Recently, I read a report from an American investment bank, summarizing in one sentence: we are not yet at the "bubble burst" stage, but market risks are accumulating.

Yesterday, Goldman Sachs also released a similar report on the outlook for U.S. investment strategies, introducing the current situation of the U.S. stock market from several dimensions.

First, it introduced some typical characteristics of bubbles, which we can compare against:

1️⃣ Asset prices are soaring: This is usually the most intuitive manifestation of a bubble.

2️⃣ Valuations are absurdly high: For example, the price-to-earnings (P/E) ratio far exceeds historical levels and is disconnected from fundamentals.

3️⃣ Systemic risk is increasing: Mainly due to a significant increase in leverage (borrowing to invest).

Based on the above points, Goldman Sachs listed reasons why we are not in a bubble now and compared it to the internet bubble of 2000:

1️⃣ Profit growth vs. speculative trading: This is the most important point. In past bubbles, such as the internet bubble, many companies' stock prices rose based on "irrational" speculation about future growth. At that time, investors rushed into any new company associated with "the internet," hoping to find the next giant. But this time is different; as we often say, the "seven giants" of the U.S. stock market have seen their stock prices rise based on solid and strong profit growth. The profitability of these companies, especially the earnings per share (EPS) in the tech sector, is much higher than in other sectors. As shown in the chart below, the profit growth curve of tech companies is "leaps and bounds ahead."

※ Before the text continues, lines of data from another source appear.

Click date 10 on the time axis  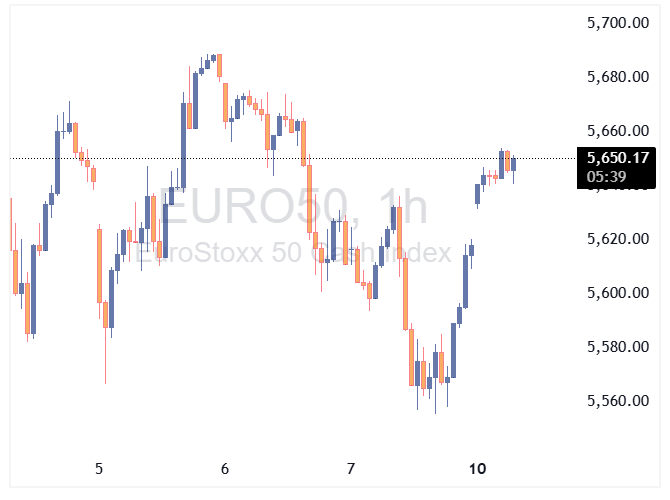pyautogui.click(x=477, y=468)

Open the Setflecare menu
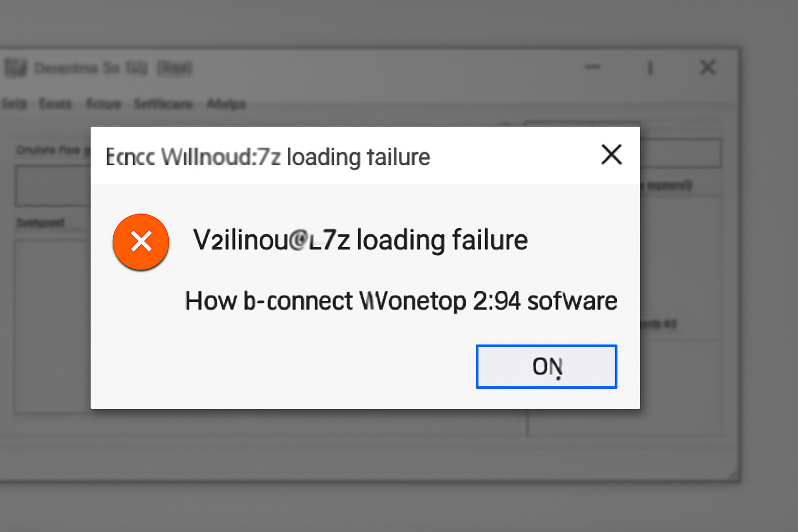click(163, 103)
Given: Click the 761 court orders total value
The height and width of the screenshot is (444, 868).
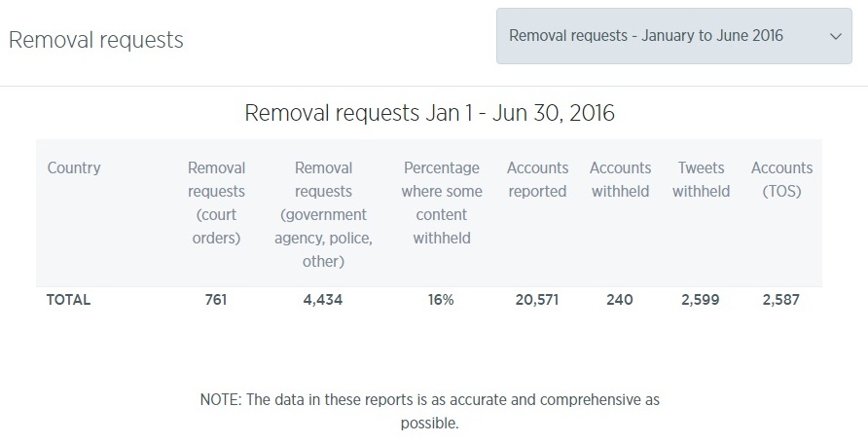Looking at the screenshot, I should pyautogui.click(x=216, y=300).
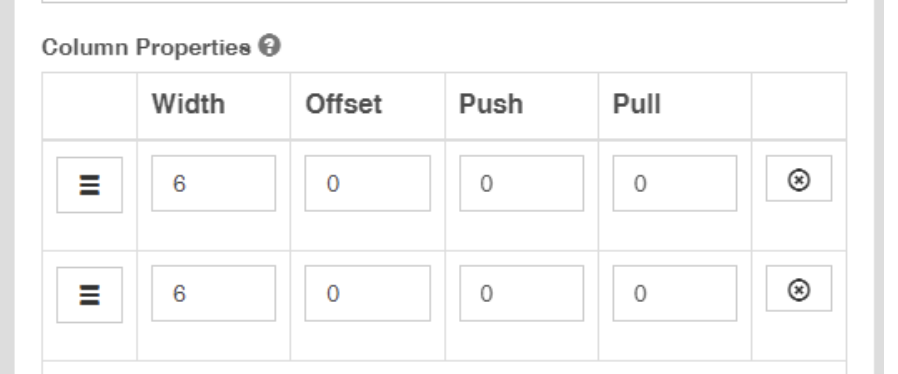Click the first row Offset field
The height and width of the screenshot is (374, 898).
(368, 183)

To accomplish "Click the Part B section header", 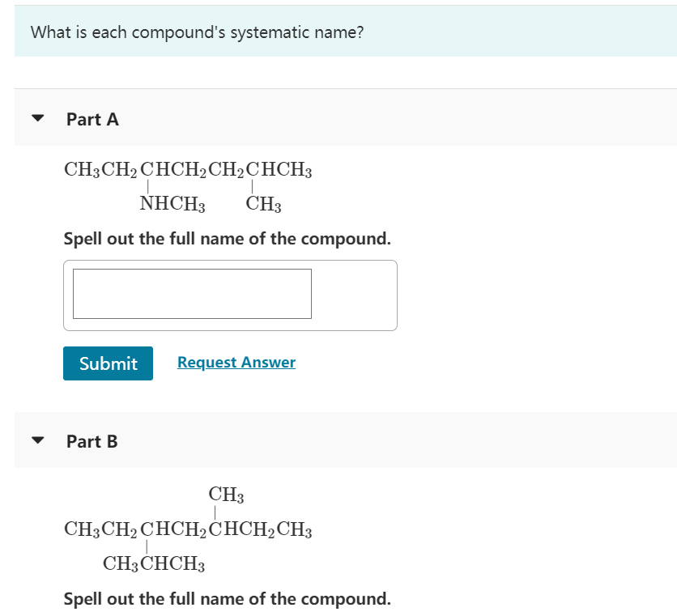I will click(92, 442).
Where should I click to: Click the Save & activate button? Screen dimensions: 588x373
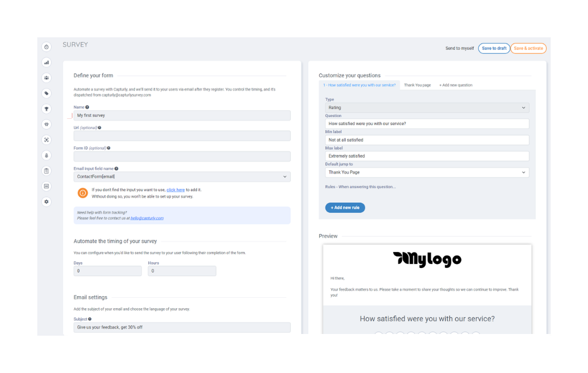click(528, 48)
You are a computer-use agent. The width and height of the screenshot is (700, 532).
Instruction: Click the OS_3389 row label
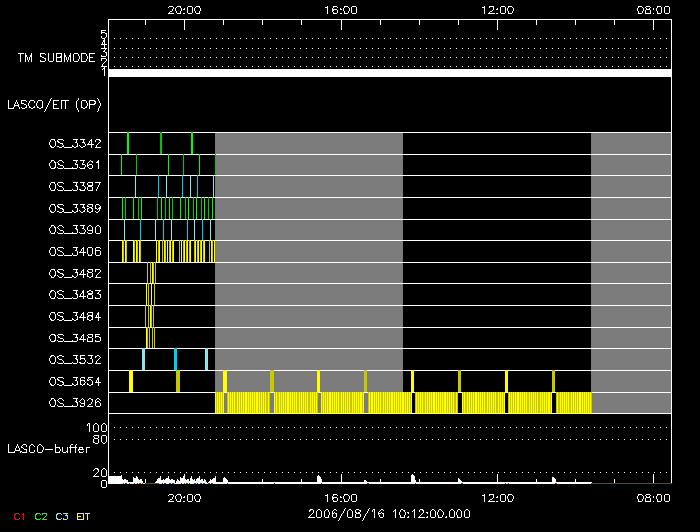point(74,208)
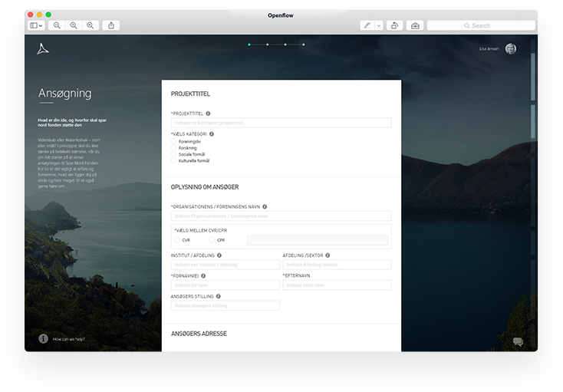Viewport: 563px width, 392px height.
Task: Open the sidebar view dropdown
Action: point(36,25)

2️⃣ Healthy company balance sheets: In past bubbles, many companies borrowed heavily to expand. But now, leading tech companies have very strong balance sheets. Although they are increasing capital expenditures for #AI, most of this money is funded by their own free cash flow rather than through heavy borrowing. This significantly reduces systemic risk (it seems the new trend is mutual capital investment).

3️⃣ Market competition landscape: Historically, bubbles often formed when a large number of competitors emerged in a new field, with everyone rushing in. For example, during the internet bubble, countless ".com" companies emerged. In the current AI field, so far, it is mainly a few established giants that are leading (as shown in the chart below, you can see the path tree of bubble formation).

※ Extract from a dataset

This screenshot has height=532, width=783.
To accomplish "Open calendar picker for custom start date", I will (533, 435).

Finally, the entire report suddenly took a turn, first raising and then dampening expectations. Goldman Sachs believes that while we are not in a bubble now, there are some risks worth our attention:

1️⃣ Valuations are rising: Although we have not reached the extreme levels of historical bubbles, current valuations are indeed high. Especially in the U.S. market, the P/E ratio has exceeded the highest point of the past 20 years. This indicates that the market has high expectations for future growth, and if future profits do not meet expectations, it could trigger a significant correction.

2️⃣ Market concentration is too high (as shown in the chart): Currently, in the U.S. stock market, especially in the global market, a few leading tech companies hold too much weight. The top 10 tech stocks in the U.S. (including Nvidia, Microsoft, etc.) account for nearly 25% of the global stock market value, totaling $25 trillion, which exceeds the combined GDP of the Eurozone, the UK, Japan, and other economies. The performance of these companies has a decisive impact on the entire market index. Although there have been many periods of high market concentration in history, and not all ended with a bubble burst, this extreme concentration itself is a risk; if these companies encounter problems, the entire market will be affected.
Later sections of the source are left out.